Trust is still a problem

After assuming office with most of the country and even the world wishing him well, President Barack Obama is finding that governing in tough times is not much fun. For one reason, Americans no longer trust the country’s big institutions.

Obama confided that worry about the economic crisis is interfering with his sleep. On a day he gave interviews to five network news anchors about the stimulus package on Capitol Hill, he and Michelle Obama fled to a schoolroom for some diversion with second graders. He often looks tired, which he rarely did even after long days and nights of campaigning.

At one time he would have laughed off entertainer Rush Limbaugh’s impassioned, silly, on-air diatribe "I hope he (Obama) fails.” Not now as the White House paid a grim attention to the bombast.

Many pundits are urging Obama to spend more time telling folks how dire the economic situation is. But that’s not the problem. Everyone I know realizes this is the grimmest economy they’ve ever witnessed except for the Depression. Many think were on the verge of another one.

The problem is that Americans are not confident their political, business and economic leaders will get us out of this mess. And the continued, old-style bickering between Republicans and Democrats is confirming their anger, doubt, fear and pessimism.

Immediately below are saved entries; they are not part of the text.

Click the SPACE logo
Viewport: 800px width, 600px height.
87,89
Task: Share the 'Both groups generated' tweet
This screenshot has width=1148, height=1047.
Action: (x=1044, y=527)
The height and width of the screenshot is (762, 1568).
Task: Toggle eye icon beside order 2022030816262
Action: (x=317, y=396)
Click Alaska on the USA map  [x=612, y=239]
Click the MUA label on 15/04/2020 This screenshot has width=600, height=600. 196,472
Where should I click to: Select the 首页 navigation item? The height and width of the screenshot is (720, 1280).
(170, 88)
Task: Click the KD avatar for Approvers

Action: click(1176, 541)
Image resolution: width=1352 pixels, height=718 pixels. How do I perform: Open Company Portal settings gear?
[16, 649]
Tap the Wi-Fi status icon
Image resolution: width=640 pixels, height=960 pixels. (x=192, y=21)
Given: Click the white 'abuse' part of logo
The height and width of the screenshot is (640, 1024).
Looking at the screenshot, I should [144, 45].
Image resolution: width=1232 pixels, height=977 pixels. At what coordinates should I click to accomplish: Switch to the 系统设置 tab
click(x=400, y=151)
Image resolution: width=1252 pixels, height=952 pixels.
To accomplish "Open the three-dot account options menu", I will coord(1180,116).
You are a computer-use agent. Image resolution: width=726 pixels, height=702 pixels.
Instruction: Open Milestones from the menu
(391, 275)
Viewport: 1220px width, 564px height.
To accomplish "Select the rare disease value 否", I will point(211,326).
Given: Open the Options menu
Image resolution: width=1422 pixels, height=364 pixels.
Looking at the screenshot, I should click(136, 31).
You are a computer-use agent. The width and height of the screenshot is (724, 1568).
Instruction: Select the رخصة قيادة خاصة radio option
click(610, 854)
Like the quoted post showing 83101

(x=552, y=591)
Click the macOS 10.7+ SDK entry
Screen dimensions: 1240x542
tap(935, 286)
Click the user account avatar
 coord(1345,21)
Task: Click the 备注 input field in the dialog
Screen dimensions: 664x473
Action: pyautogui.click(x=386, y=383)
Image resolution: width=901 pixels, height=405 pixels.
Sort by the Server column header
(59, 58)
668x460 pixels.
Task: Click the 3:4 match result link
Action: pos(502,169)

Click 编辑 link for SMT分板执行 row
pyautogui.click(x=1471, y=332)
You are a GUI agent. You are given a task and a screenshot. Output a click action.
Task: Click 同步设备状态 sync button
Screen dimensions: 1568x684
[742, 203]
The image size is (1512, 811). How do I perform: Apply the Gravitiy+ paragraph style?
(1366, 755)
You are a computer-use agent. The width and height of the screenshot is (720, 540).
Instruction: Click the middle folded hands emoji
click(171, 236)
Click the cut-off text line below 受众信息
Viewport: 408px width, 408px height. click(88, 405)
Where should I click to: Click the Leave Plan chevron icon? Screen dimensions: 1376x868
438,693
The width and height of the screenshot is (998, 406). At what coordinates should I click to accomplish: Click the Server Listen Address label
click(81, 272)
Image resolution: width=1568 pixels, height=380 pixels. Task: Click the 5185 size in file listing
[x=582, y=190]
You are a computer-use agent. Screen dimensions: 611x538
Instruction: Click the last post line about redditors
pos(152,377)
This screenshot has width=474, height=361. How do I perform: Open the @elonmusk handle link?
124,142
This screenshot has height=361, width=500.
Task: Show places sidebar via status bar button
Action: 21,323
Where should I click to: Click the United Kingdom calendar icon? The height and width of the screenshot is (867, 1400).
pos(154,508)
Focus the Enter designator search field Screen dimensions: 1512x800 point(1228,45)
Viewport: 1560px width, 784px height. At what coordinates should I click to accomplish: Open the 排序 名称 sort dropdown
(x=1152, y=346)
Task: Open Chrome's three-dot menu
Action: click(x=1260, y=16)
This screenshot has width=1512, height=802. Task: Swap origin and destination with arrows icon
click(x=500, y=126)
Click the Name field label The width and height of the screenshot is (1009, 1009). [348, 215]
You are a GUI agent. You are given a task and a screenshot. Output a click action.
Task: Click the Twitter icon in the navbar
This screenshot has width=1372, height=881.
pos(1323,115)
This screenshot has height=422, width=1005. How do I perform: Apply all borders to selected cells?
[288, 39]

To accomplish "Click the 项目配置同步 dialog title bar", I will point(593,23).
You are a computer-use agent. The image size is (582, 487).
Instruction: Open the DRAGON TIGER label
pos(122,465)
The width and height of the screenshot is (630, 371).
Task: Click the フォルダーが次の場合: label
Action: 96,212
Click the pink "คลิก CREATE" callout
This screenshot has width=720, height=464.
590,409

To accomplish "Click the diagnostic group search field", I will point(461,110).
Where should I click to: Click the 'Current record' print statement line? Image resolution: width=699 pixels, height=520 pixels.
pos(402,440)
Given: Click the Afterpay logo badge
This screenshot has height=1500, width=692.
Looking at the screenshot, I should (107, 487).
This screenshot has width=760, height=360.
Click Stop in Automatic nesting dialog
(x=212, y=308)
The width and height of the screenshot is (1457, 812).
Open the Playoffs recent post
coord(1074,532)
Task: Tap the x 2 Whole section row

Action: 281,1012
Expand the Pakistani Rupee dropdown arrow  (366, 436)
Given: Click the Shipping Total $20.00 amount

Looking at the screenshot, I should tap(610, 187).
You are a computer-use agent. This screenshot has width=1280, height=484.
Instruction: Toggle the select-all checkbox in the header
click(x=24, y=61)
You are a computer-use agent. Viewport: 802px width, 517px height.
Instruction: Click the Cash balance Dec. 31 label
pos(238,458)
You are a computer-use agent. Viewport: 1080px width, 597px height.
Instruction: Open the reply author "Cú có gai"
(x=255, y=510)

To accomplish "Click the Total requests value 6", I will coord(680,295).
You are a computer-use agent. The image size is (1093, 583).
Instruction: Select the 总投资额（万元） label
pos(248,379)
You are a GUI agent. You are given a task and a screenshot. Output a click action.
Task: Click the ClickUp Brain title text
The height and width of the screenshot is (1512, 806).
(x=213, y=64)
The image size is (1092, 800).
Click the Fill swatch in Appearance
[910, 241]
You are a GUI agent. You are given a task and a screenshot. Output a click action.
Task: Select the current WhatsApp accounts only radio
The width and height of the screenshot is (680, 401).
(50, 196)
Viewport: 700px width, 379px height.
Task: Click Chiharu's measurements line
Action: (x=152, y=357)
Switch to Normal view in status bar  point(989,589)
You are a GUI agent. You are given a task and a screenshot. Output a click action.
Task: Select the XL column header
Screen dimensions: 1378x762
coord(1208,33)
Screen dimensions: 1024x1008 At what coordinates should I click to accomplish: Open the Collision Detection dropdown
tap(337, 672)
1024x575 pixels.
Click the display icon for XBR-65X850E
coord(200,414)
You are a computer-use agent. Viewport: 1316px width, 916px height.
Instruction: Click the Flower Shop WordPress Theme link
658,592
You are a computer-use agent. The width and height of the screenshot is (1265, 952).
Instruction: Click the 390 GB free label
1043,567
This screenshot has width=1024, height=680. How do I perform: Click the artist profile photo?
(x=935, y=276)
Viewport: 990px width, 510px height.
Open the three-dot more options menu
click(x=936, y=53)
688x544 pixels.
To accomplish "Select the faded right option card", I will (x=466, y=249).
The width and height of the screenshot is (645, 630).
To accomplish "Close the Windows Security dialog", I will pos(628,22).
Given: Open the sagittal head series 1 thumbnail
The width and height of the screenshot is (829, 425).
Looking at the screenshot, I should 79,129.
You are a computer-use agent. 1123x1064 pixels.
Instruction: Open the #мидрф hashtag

The damage done by the Wall Street bandits who begged for federal bailouts and then gave themselves obscene bonuses is incalculable. The smartest move Obama made was to let his anger and frustration at such greed and stupidity show. Those who are appalled at the idea of the government capping compensation at $500,000 may have a philosophical point that this is not the right job for bureaucrats, but only a few really care. It may be true that smart business people who don’t get bonuses will leave. On the other hand, where will they go?

The newspapers are full of unfairness and anxiety and stories of people losing nearly everything — jobs, health care, pensions, retirement savings and homes. People who played by the rules, worked hard and saved are stunned to find the rules stopped working. Just when they need unemployment insurance, the system is breaking down. Just when they need mass transit, its being cut back. Just when they need job retraining, it is disappearing.

Hard to blame them for putting no trust in Washington, no trust in banks, no trust in the stock market, no trust in their employers.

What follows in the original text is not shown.